King Richard's Faire

For me there is nothing quite like a Renaissance Festival. They are simply wonderful. If it is done well you truly feel like you have stepped back in time to another century. I just came back from King Richard's Faire which is one of the best festivals there is. It might also be the first. I have been going to it for many years now and it just keeps getting better and better.

What it's all about? If you have never been to a renaissance festival I will tell you a little bit about it.

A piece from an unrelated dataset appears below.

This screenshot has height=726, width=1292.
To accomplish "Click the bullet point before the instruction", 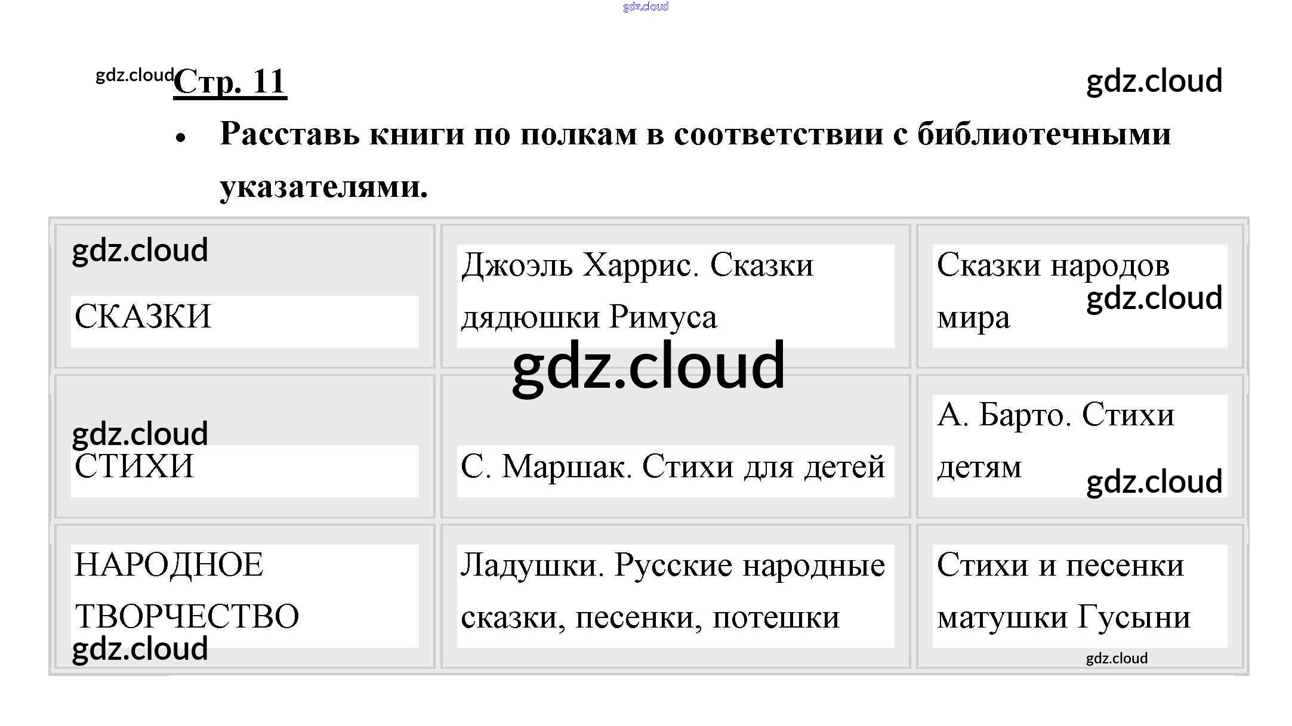I will point(181,138).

It is all about those things we love about the middle ages. Knights, jousting, armor, swords, crafts, the clothing, the tudor style houses and the food. And there is usually specific attention paid to the entertainment which will of course have a very medieval flair and usually will be a bit ribald and bawdy!

Jousting

The Centerpiece of the Faire is of course the horsemanship. The Faire has a series of shows throughout the day. Three times a day every couple of hours and the show is a continuation. In the first show we get introductions and some nice horsemanship with lances and a story of knights will unfold.

It is a tournament for the day and as the day progresses toward the end we will find out who wins the competition and is given the award of kings champion.

 

King Richard

And the proceedings are watched over by the king himself.

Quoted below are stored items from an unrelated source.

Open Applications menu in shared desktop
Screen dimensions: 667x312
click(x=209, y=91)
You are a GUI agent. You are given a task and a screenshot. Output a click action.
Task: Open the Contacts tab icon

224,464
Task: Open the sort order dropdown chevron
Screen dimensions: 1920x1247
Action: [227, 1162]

But this isn't the only thing that is going on in the faire. There are lots of other shows taking place at all different times. You can walk around the fair grounds and just stop in for whatever show just happens to be starting.

Some of these include animal shows like a giant white tiger, shows with owls and hawks, shows with jugglers, fire breathers, wenches, singing shows, comedy shows and well a whole lot of stuff.

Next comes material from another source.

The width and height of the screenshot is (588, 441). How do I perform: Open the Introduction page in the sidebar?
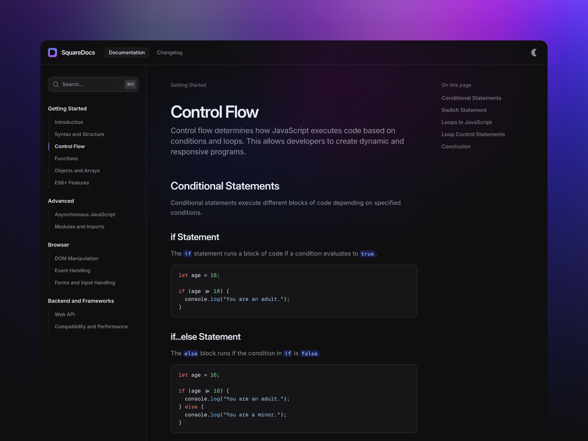69,122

The Fun of just walking around

And another great thing about this kind of faire is that there is unexpected stuff going on all the time. At one point I spotted a Black Plague cart with doctor treating a patient. It was pretty neat and very authentic looking. There are plenty of impromptu street performances going on all the time ranging from jugglers to people on stilts, mandolin players, zither players, musicians, minstrels, and singers of all types and sometimes little acting performances will break out when least expected.

The Plague Doctor

The Plague Doctor and victim.

 

 

 

 

 

The Artisans, Crafts and Shops

The various shops are one of the great things about the Faire. There are lots of shops with a very medieval and celtic selection of wares ranging from jewelry to hand made leather journals (I bought one of these) to swords, beautiful walking staffs, clothing, tee shirts, candles, apothecary, incense, glass blowing and much more. Just about everything you would expect at a medieval faire and even more.

swordsAt this faire there are two blacksmiths and three sword shops where you can buy a wide range of bladed weapons from small bodice daggers to very large two handed swords and they are all hand made. The blacksmiths are engaged in making items while you watch.

 

 

 

That is one of the nice things about the faire, it is very interactive and hands on. Of course the swords can only be handled by people over the age of 18. But other than the occasional innuendo at a show the faire is very child friendly. There are lots of things for the kids to do like ride on the various rides including a human powered ferris wheel which is really something.

All in All it is just a wonderful way to spend the day. I highly recommend it. If you are in New England here are some specifics about this particular faire:

  • The official website: King Richard's Faire
  • Hours: 10:30 - 6:00 Saturdays and Sundays September 4th thru October 24th (2010) The 2011 schedule will vary a bit.
  • Food and beverage: Plenty to be had from traditional like pizza and sausage, coke and pepsi to medieval food like big turkey legs, breadbowls stuffed with soup or other things and of course mead! They do serve alcoholic beverages in yard long plastic containers which are quite a hit with visitors.